### SUPPLIED TEXT
-- start --

1

I am a beginner in c# and I have a excel file with 30000 row and I want to read it and do some processes on each cell. I used this code for reading and after that I have a for loop on this excel file that is so slow (about 2 hours). can you help me about this problem? is there any way to read this file very fast?

            Excel.Application xlApp;
            Excel.Workbook xlWorkBook;
            Excel.Workbook xlWorkBookahan1;
            Excel.Workbook xlWorkBookahan2;
            Excel.Workbook xlWorkBookahangh;
            Excel.Worksheet xlWorkSheet;
            Excel.Worksheet xlWorkSheetahan1;
            Excel.Worksheet xlWorkSheetahan2;
            Excel.Worksheet xlWorkSheetahangh;
            Excel.Range range;

            string str;
            int rCnt;
            int cCnt;
            int rw = 0;
            int cl = 0;

            //
            Excel.Application xlahan1 = new Microsoft.Office.Interop.Excel.Application();
            Excel.Application xlahan2 = new Microsoft.Office.Interop.Excel.Application();
            Excel.Application xlahangh = new Microsoft.Office.Interop.Excel.Application();
            object misValue = System.Reflection.Missing.Value;


            if (xlahan1 == null)

-- end --

Dataset items
-- start --

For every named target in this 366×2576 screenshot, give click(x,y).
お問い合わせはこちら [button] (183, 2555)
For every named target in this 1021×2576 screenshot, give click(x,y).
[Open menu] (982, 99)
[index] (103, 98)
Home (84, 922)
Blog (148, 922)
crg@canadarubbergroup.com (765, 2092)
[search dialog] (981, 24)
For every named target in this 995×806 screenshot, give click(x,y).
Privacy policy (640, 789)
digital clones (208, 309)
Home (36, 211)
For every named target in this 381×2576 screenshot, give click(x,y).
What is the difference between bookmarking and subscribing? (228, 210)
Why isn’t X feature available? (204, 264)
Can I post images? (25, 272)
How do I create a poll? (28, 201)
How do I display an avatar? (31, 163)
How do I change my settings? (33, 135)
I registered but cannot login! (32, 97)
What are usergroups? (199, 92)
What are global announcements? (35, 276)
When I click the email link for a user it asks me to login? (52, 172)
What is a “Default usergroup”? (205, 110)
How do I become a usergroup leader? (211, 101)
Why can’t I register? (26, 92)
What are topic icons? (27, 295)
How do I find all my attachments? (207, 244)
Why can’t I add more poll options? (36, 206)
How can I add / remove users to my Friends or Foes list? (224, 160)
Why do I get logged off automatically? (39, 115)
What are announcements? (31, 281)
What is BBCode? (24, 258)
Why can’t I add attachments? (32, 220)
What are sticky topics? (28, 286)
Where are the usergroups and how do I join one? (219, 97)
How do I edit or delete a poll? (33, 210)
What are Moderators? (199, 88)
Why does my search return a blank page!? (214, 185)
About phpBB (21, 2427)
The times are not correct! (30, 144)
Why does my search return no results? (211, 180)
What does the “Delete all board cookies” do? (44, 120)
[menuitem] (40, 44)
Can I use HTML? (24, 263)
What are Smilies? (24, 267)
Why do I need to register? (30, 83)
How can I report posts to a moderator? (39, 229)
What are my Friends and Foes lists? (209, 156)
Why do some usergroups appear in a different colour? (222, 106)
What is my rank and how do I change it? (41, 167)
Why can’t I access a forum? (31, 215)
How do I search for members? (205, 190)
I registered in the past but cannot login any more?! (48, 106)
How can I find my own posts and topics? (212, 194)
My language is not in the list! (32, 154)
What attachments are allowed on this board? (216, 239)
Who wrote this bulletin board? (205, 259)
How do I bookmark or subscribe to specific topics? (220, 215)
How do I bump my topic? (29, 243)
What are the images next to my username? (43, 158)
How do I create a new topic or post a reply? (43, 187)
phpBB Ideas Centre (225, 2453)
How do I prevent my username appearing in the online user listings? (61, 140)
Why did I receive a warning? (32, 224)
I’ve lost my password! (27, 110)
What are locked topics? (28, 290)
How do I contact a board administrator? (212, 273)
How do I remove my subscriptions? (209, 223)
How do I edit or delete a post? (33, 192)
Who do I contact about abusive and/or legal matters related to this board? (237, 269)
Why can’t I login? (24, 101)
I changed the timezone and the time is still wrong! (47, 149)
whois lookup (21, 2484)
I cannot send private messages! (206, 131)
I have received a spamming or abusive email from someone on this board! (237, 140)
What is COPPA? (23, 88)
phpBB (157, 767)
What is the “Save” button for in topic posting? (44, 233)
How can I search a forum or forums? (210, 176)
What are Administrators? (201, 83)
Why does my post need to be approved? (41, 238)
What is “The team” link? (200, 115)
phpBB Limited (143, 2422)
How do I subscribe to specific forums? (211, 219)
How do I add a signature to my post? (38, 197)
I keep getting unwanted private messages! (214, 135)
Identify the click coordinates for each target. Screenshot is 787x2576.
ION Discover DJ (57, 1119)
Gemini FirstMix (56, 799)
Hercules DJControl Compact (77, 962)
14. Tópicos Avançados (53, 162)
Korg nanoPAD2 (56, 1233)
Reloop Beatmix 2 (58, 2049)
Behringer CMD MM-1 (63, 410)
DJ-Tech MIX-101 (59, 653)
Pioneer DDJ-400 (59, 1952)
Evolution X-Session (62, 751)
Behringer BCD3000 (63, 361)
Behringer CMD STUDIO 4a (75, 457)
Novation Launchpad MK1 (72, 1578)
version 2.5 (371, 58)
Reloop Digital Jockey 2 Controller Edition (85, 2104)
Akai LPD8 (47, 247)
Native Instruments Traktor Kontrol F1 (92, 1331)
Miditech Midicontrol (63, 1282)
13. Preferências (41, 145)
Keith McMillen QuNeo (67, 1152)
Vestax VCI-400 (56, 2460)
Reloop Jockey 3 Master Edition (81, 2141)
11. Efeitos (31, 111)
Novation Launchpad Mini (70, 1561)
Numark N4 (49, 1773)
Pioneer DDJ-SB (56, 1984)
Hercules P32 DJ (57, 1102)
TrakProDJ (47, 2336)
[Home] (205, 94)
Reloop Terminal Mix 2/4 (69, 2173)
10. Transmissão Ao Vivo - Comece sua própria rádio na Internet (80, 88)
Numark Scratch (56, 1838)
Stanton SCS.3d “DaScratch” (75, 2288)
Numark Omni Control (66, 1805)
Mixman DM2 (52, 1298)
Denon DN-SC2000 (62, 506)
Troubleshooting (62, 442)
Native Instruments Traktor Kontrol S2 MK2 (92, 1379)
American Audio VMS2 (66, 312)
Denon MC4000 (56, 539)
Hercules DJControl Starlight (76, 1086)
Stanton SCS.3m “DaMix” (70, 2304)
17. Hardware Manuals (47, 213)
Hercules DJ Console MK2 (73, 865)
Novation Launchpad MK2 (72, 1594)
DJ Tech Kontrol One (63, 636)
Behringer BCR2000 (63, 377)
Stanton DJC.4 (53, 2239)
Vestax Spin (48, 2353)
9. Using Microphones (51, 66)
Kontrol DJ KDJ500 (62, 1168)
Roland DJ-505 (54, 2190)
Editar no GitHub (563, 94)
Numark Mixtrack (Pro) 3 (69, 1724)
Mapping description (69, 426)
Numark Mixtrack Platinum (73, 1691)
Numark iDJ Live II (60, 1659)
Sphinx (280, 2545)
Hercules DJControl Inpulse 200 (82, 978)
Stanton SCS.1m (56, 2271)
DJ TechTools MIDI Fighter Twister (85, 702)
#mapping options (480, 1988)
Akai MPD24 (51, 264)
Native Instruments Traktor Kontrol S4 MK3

-- end --

### REQUESTS
A – Transcribe the Excel post word for word, everything from "string str;" down to "(xlahan1 == null)".
B – Answer these from the Excel post:
(i) How many rows does the Excel file have?
(ii) About how long does the for loop take?
(iii) What value is given to misValue in the code?

### RESULTS
A –
string str;
            int rCnt;
            int cCnt;
            int rw = 0;
            int cl = 0;

            //
            Excel.Application xlahan1 = new Microsoft.Office.Interop.Excel.Application();
            Excel.Application xlahan2 = new Microsoft.Office.Interop.Excel.Application();
            Excel.Application xlahangh = new Microsoft.Office.Interop.Excel.Application();
            object misValue = System.Reflection.Missing.Value;


            if (xlahan1 == null)

B –
(i) 30000 rows
(ii) About 2 hours
(iii) System.Reflection.Missing.Value